-- Begin Dataset --
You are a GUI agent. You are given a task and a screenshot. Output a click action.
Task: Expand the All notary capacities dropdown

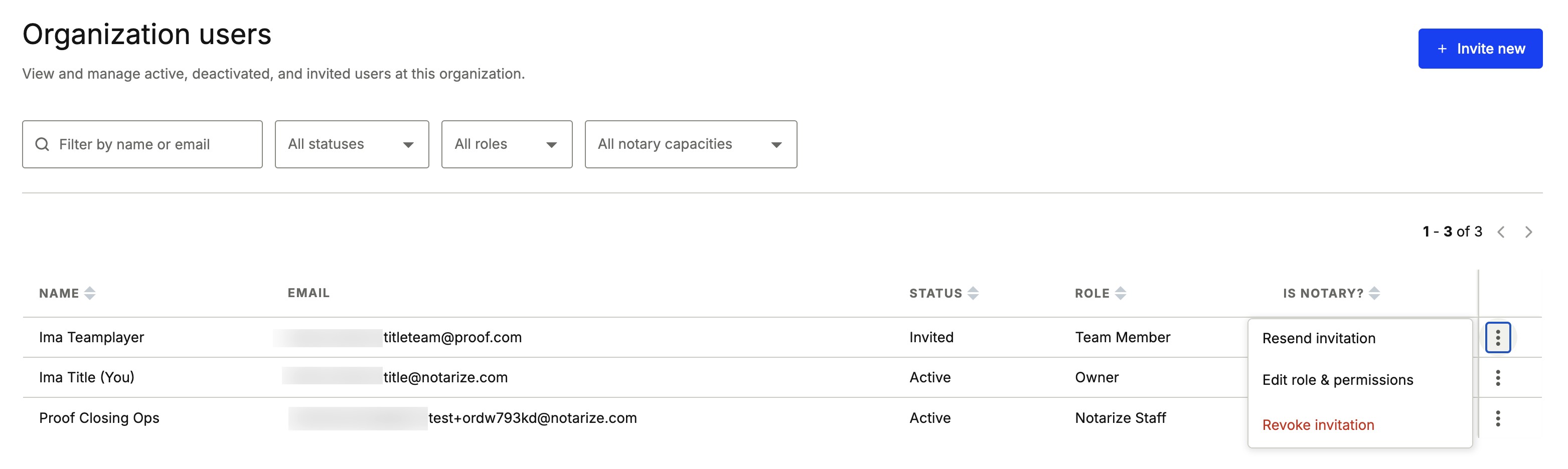[690, 144]
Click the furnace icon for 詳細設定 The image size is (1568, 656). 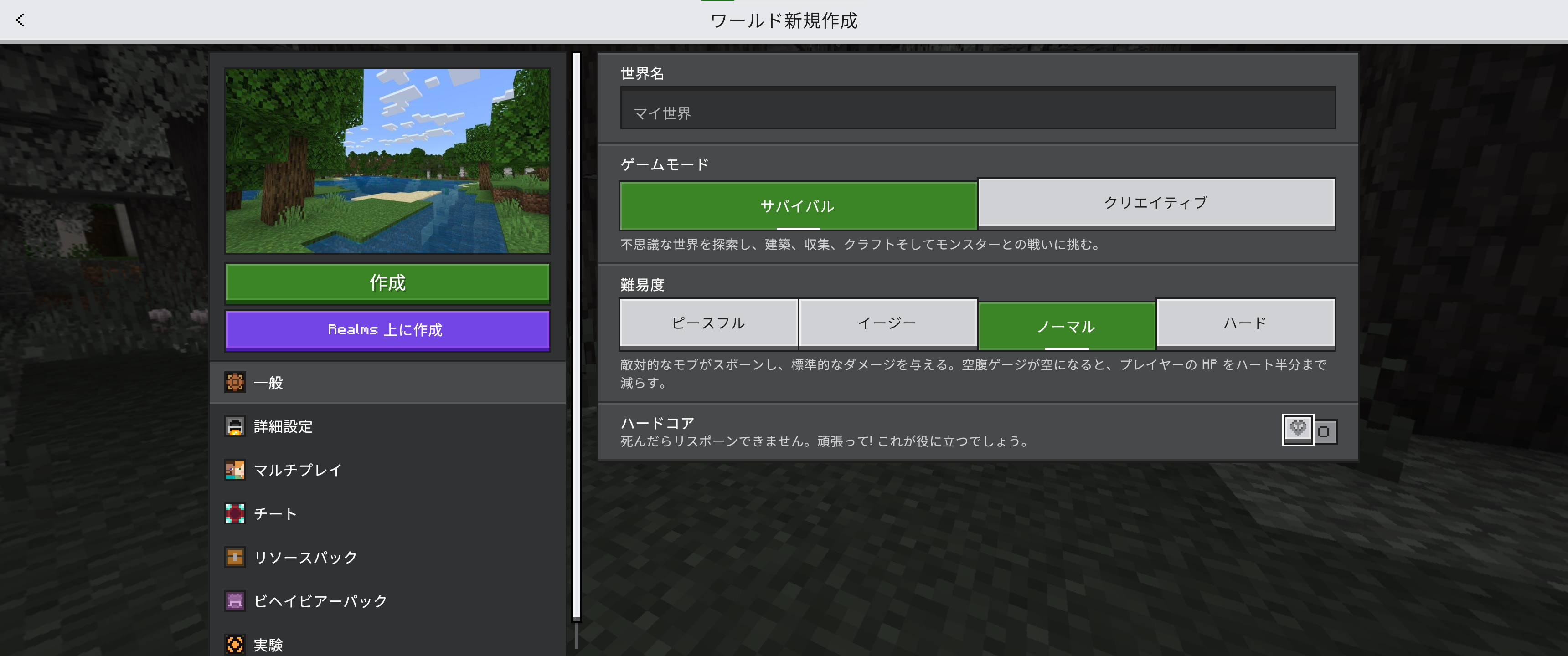coord(235,426)
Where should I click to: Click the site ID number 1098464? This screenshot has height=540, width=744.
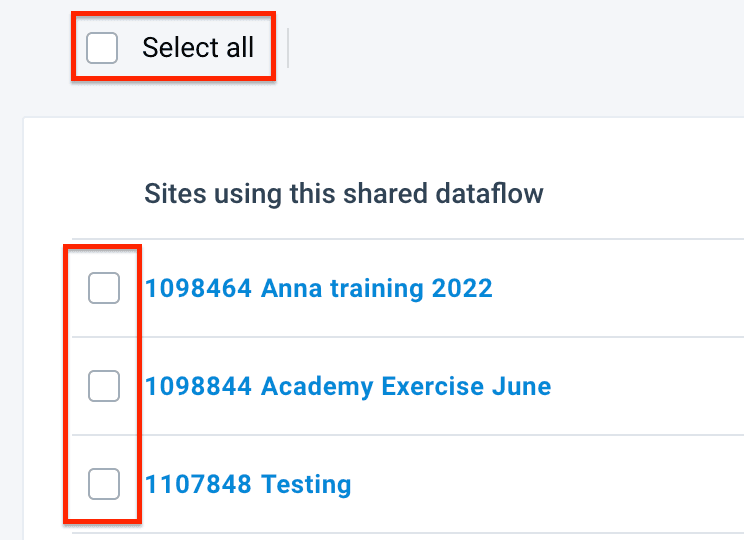[198, 289]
-- End Dataset --
(To do)
Switch "site ID number" to "listing ID number" in the records from the line with "Where should I" through the end of the records, and give those lines again with everything else unchanged and the pictures left out.

(Exercise solution)
Where should I click to: Click the listing ID number 1098464? This screenshot has height=540, width=744.
[198, 289]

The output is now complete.